Сила, которая вначале безучастно смотрит и только оправдывается (“Ну что тут я мог поделать?”), а потом толкает в последнее падение, – все-таки инфернальна, а не светла.
Автор – взмывающий или падающий дух зренья – провоцирует и бросает нас, растревожив.
Оскользание стопы, зыбкость упора бередят душу смертной тоской.
От этих рассказов отряхиваешь голову, как после обморока. Любая загадка, оставленная нам Иличевским, – ядовитый цветок за пределами добра и зла.
Вот в рассказе “Кефаль” речь идет об умершей девятикласснице: “От лица девушки, лежащей в гробу, не оторваться. Оно влечет взгляд, как пропасть”. Опять туда, в зияние, где человек обращается в точку.
“Писать надо для людей, в лучшем случае – для Бога”, – говорит Иличевский в одном из интервью. Но когда пишет: “На блестках крупной чешуи – лишайчики налипшего песка”, – в неразличении песка и лишая, в этом метафорическом произволе еле заметно просвечивает не то что аморальность, но внеморальная, а-человечная возможность уравнивания всего со всем. Насекомая или динозаврья. Известняковая. Повергающая вниз по лестнице эволюции.
Персонажи по первому впечатлению могут быть нам “симпатичны”, но их поступки так же немотивируемы, как выпад метафоры. В рассказе “Перстень, мойка, прорва” главный герой, водитель, стесняется, удивляется, пугается, – словом, производит впечатление обыденное: “Далее какие-то бушлатные ханыги пускают тебя под шлагбаум. А ну как они тебя – тюк по темечку монтировкой, и больше ты машине не хозяин. Затем сумеречно едешь чуть не по шпалам, пересекаешь бесчисленные, как годы, пути. Время от времени шныряют в потемках “кукушки”, маневровые локомотивы, трубят ремонтные дрезины – знай только увертывайся; вагоны стоят безбрежно, цистерны, платформы, контейнеры – все это громоздится, накатывает, будто бы волны бесконечной штормовой ночи. К тому же хозяйство это поверх обставлено оранжевыми кранами-диплодоками, так что по временам мерещится – словно бы ты в порту…”
Все бы хорошо, но, встретив на автомойке женщину удивительной красоты, он оказывается к концу рассказа ее убийцей – неожиданно для себя самого.
Манера письма обманывает, морочит. О том, что рассказчик уже колеблется над бездной, – о факте убийства мы ничего не знаем вплоть до финала, когда он топит труп в реке.

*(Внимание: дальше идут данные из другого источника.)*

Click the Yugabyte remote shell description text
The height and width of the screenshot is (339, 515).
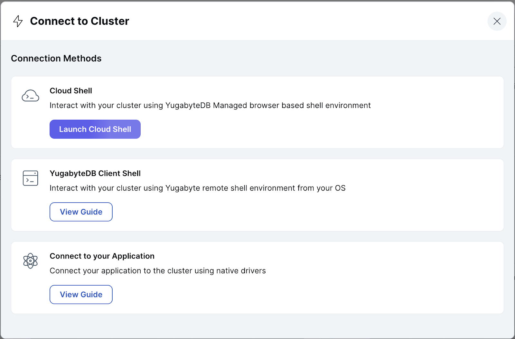pos(197,188)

Падающий человек Иличевского действует по наитию: сваливаясь, хватается за жизнь и в результате оказывается нелюдь.
Куда ухнула душа? Или автор отождествляет с ней инстинкты, роднящие человека с улиткой или моллюском? Когда была потеряна почва под ногой?.. “Оскальзываясь, я съезжал в воду, но, не смея повернуться спиной, продолжал упорно пятиться и как забубенный что-то шептать”.

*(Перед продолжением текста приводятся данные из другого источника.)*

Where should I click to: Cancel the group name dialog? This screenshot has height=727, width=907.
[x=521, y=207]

Опьянение в разных формах (“Медленный мальчик”, “Двенадцатое апреля”), неудержимая любовная страсть следователя к убийце (“Облако”) или езда “со скоростью 160, выжимая временами 190” (“Курбан-байрам”), знаменуют капитуляцию перед жестоким и яростным миром, невозможность его понять и объять.

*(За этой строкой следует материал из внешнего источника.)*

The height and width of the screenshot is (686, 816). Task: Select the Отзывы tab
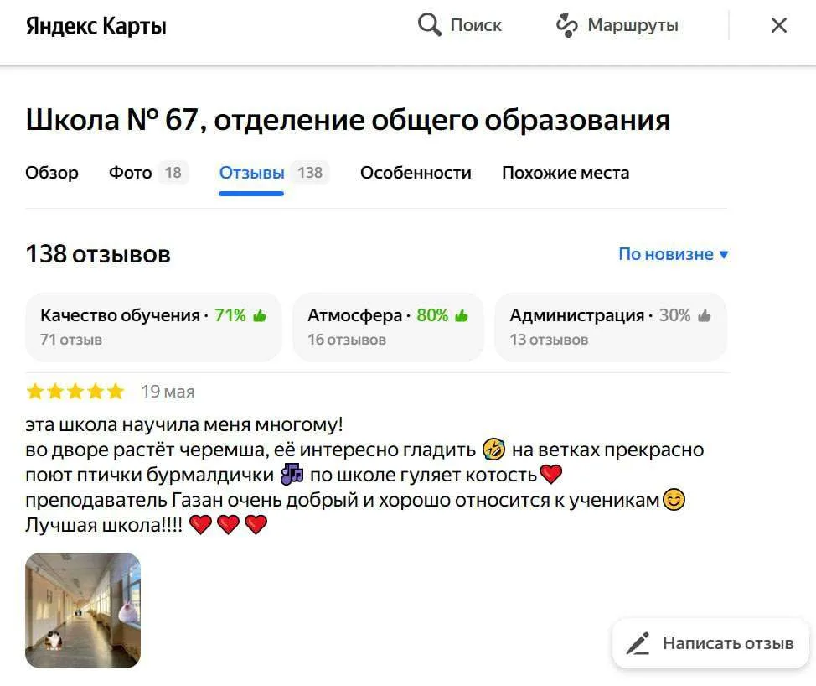[274, 173]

В “Медленном мальчике” герой, гуляя с сыном, встречает дауна, бредущего с дедушкой по дороге. Герой пытается уяснить себе: “…за что? Где тут справедливость? Кому это наказание?” Не в силах ответить, он покупает водки, напивается до беспамятства, становясь таким же “дауном”: “Ему было трудно, но он обернулся, очень медленно, боясь потерять равновесие, и никого за собой не увидел, задрожал головой, постоял, подумал и сделал еще один невозможный шаг”.
Однако есть в рассказах Иличевского и другое. В “Горле Ушулука” по двору ночью ходит лунатичка “скользящей поступью”. Там действует двойник главного героя, его темное альтер эго, сотканное из парадоксов и умолчаний (“…если бы не точное совпадение внешности, я бы опознал в нем незнакомца”). Но символическая нагруженность не тяжелит этот рассказ: это проза первозданная, дышащая, становящаяся, – как местность, о которой Иличевский ведет речь.
Эта проза понимает тайну – сама становится ею.
Рассказ начинается, как падение в степную траву с запрокинутой головой, но это случай, когда от головокружения и перепадов уровней у читателя не идет кровь носом.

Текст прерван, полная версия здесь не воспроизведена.